Robbie Williams: Spies – Video

So what’s going on here? At first, you get the impression that Williams thinks his work is unfinished with the sound he initially sought as a confused former boy band member, and returns to it with the confidence of a man who has sold 75 million records and could call on Black Sabbath guitarist Tony Iommi on opener Rocket. It doesn’t always work out – Cocky’s annoying charm sounds like Oasis, but alas, Oasis is more about fetish chemistry than definitely maybe – but when it does, Britpop makes Williams’ plan seem like a good idea. There’s no doubt who influenced the vocal tone of “All My Life,” with its vowels pulled into multiple syllables, or the wall of distorted guitars in “Spies.” Like Liam Gallagher’s 2019 solo track Once and One of Us, Spies takes a wistful look at mid-’90s hedonism: “We’d stay up all night, thinking we were all spies, praying tomorrow wouldn’t come.” But there’s a swagger and brilliance to the tunes that transforms these songs beyond the realm of convention, and the results are quite enjoyable.

Just as you think you’ve got the general idea of ​​the album, it unfolds.

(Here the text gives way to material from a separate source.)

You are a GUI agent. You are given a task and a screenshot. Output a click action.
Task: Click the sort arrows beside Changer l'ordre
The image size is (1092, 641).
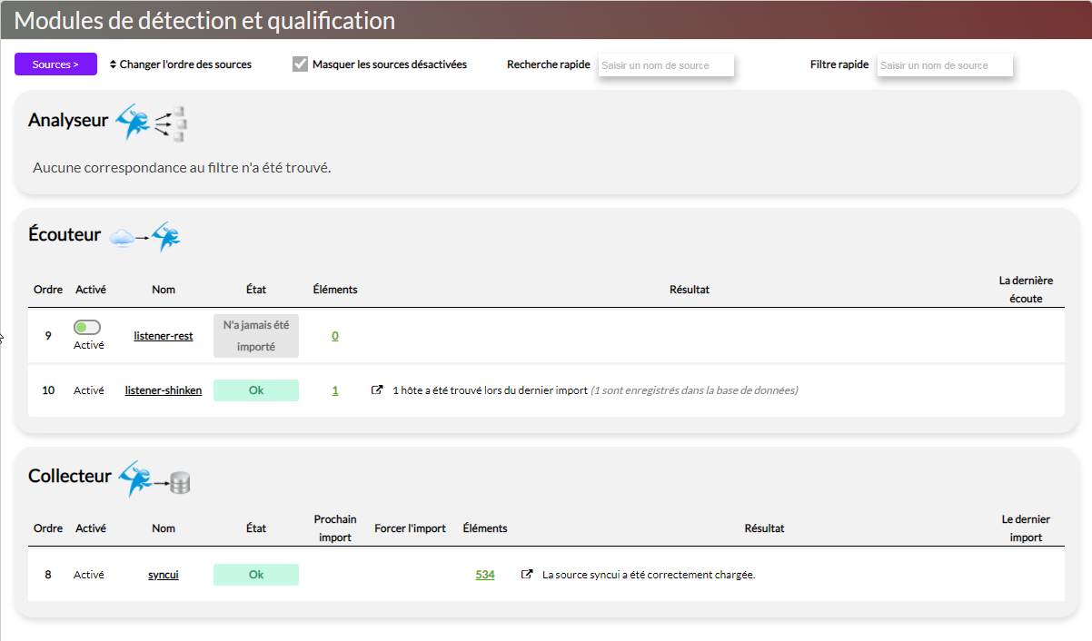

There’s Morrissey, a somewhat sarcastic and homogeneous paean to the former Smiths singer co-written by Gary Barlow, which, if nothing else, wins points for sheer improbability. There’s “It’s Okay ‘Til the Drugs Stop Working,” a song that, melodically, at least, sounds remarkably like the British pop that briefly flourished in the charts between the end of the 1960s and the rise of glamour: White Plains County, Christy, and Butterscotch, not artists anyone would have expected to write an album review in 2026. And there’s “Human,” a beautiful, slinky electronic song about artificial intelligence, featuring the Mexican pop duo Jesse & Joy (of… Williams is a very big deal in Mexico, where 2005’s Intensive Care remains the eighth best-selling album of all time) as well as Coldplay’s Chris Martin on guitar and keys. It might be the best song here, but how it relates to the concept of Britpop is anyone’s guess, as synthpop songs about artificial intelligence were pretty thin on the ground in the mid-90s.

However, whether conceptually sound or not, Britpop is no less attractive at all. The only thing it doesn’t have is a track that might have the same impact as Angels or Let Me Entertain You, which leaves it in an odd position. This may be the album Robbie Williams wanted to make when he left Take That. Likewise, he should be very glad he didn’t do it.

Alexis listened this week to

Daphne – Talk to me
Dan Snaith returns to his dancefloor-focused alias, effortlessly conjuring a hypnotic, trippy 3am mood. Heavy video is also impressive.